Computers, cars, microwaves, ovens, video games consoles, computer parts, cellular phones… The list of things that require microprocessors in order to perform their functions is almost unfathomable. That’s why there is such a panic among the technology industry at this time, because things are becoming harder and harder to produce in the necessary quantities for consumers because of the global microprocessor shortage.
You’ve likely noticed this if you’ve tried to order, well, a great many things – from cars to the Playstation 5. But why is this happening? What’s causing a chip shortage that’s affecting almost every single industry that relies on technology? Causing massive order backlogs and millions of unhappy customers – some of whom are having to wait months for their new car, gadget, or piece of tech.
Why Is There a Global Microprocessor Shortage?
We’re going to break down a few reasons why there is a global shortage currently of microprocessors.
The Pandemic Creates a Problem
The COVID-19 pandemic created many problems of many different types, for many different manufacturers. One of whom being microprocessor chip manufacturers. This began in the automotive industry, when at the outset of the pandemic, auto manufacturers dramatically scaled back production in anticipation of falling sales – so as not to have a bunch of cars sitting around in showrooms and on production lines – and while that was true for a while, the scale-back proved to be too large, as people began to buy cars faster than the manufacturers were able to produce them. This meant that there weren’t enough microprocessing chips to meet demand.
The Need to Work From Home Creates Sudden Demand
At the onset of COVID-19, people began unexpectedly having to work from home. This meant that the need for new laptops and computers surged into the millions, unexpectedly. This meant that the numbers of laptops in stock couldn’t meet the demand of customers and the manufacturers of the laptops also couldn’t meet the demand of customers. Parts production of computers were also stalled by COVID-19 infections in the production facilities, further exacerbating the supply chain issue.
In Short Supply
Another huge factor is the supply chain issues experienced across the world. Manufacturing plants in the Phillippines and Malaysia, operated by Samsung and TMSC – two of the world’s largest microprocessor manufacturers were hit with multiple COVID-19 outbreaks and struggled to meet the sheer demand because of these outbreaks.
In short, the largest shortage of microprocessors in history happened over the span of two years, as global production of various items ground swiftly to a halt, then restarted with an unexpected fervour – simply meaning that manufacturers and suppliers could not keep up. The consequences are that a chip shortage has ensued which has cost countless industries millions of dollars, has left customers waiting months for vital car or computer parts, or unable to pick up their car that needed to be repaired – because it needed a new chip.
The microprocessing chip shortage has affected so many industries around the world, all very quickly and very unexpectedly. It has shown how reliant the global economy and consumers globally are on technology and how that technology – when disrupted by an unexpected global event – can fall behind and create untold damage to the global supply chain and to the bottom lines of their customers.
When Will It Be Over?
So, when will the problem of a lack of microprocessors be solved?
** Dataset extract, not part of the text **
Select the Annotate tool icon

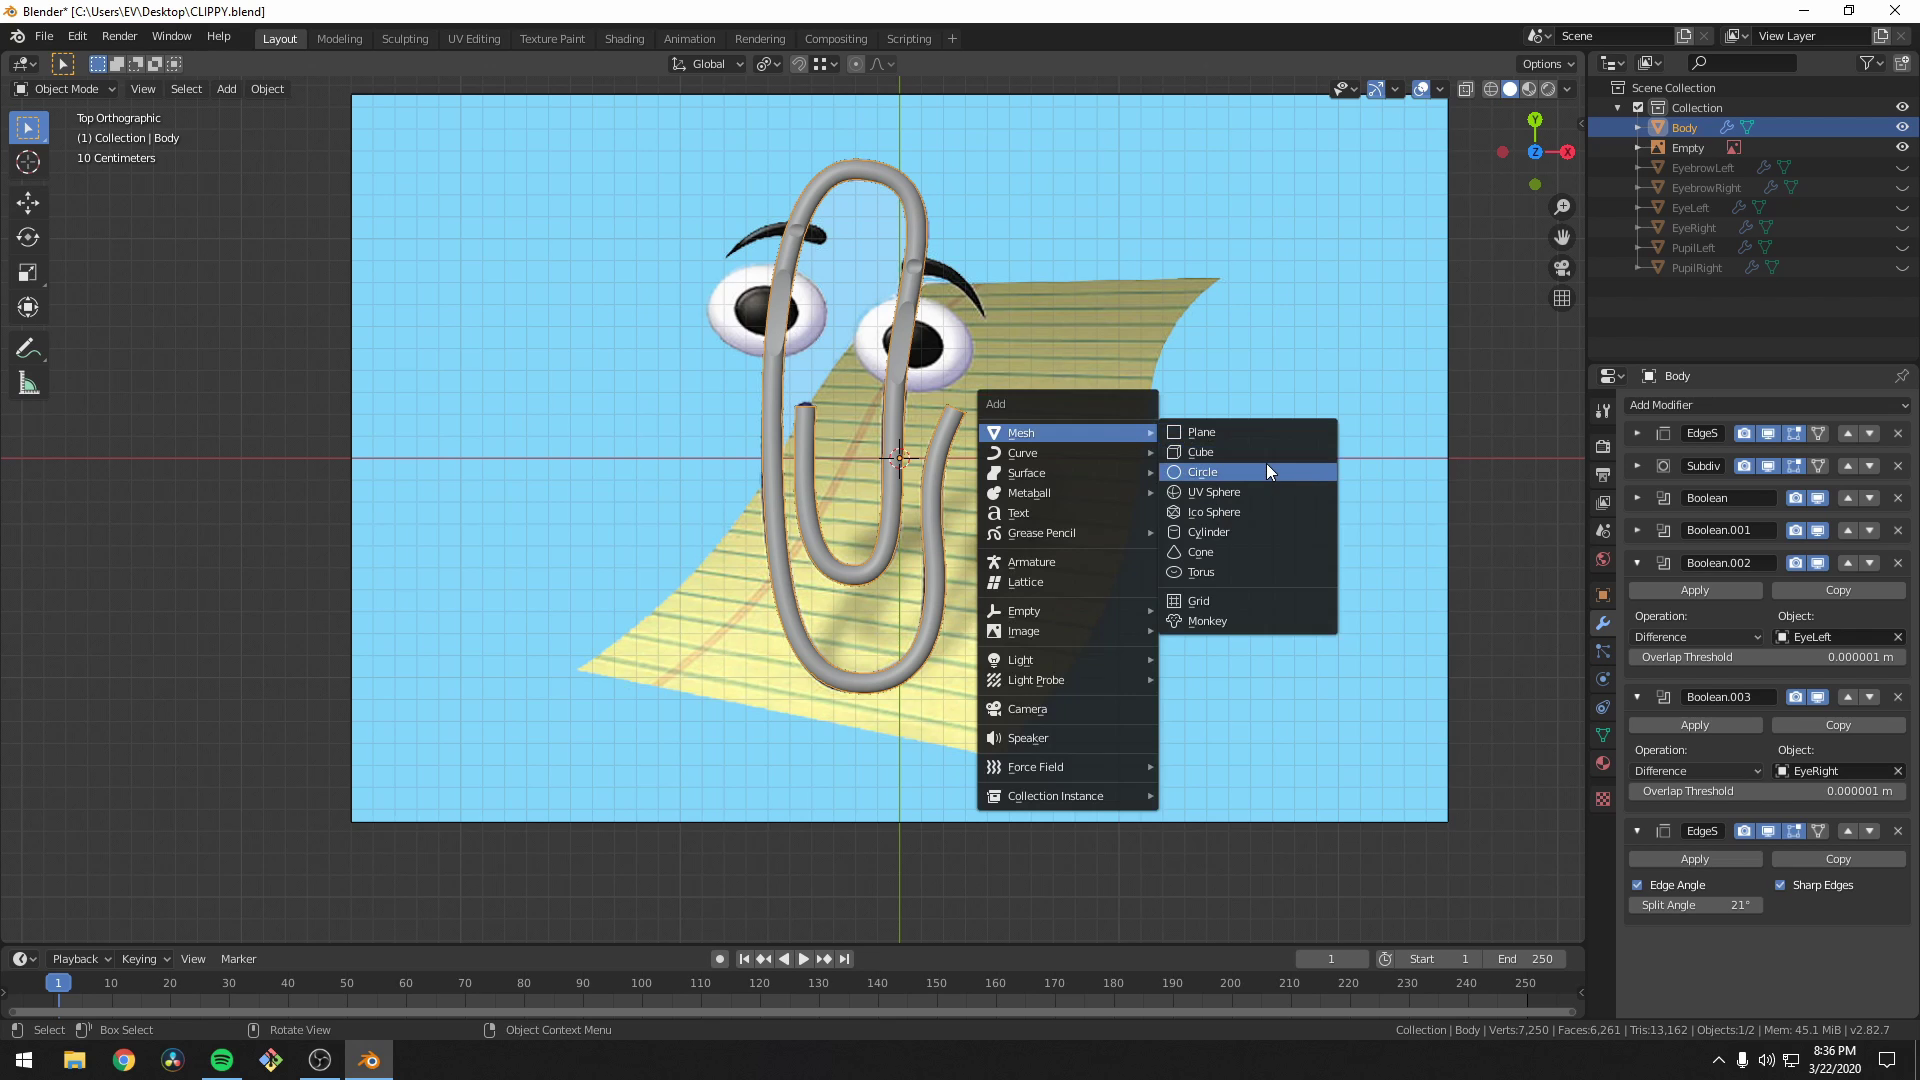click(x=29, y=347)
Given that the COVID-19 pandemic is starting to wind down (at least in terms of its effect on the world), vaccination rates are skyrocketing, manufacturing is starting to return to pre-COVID levels, according to the President of Xiaomi (one such chip manufacturer). This means that microprocessor production will be almost back in full swing by the end of 2022. Cellular phones will be the first to feel the easing of tension in the industry, according to Xiaomi, then others will duly follow in 2023.
No matter how you’ve been affected by this microprocessor shortage – I imagine it has been enormously frustrating to have to wait months to buy a new phone, or a new car, or a new laptop – your end will be coming to an end in 2023 as the world looks to resume to production full-swing, as COVID nears the end of its grip on the world through a mostly fully vaccinated global population.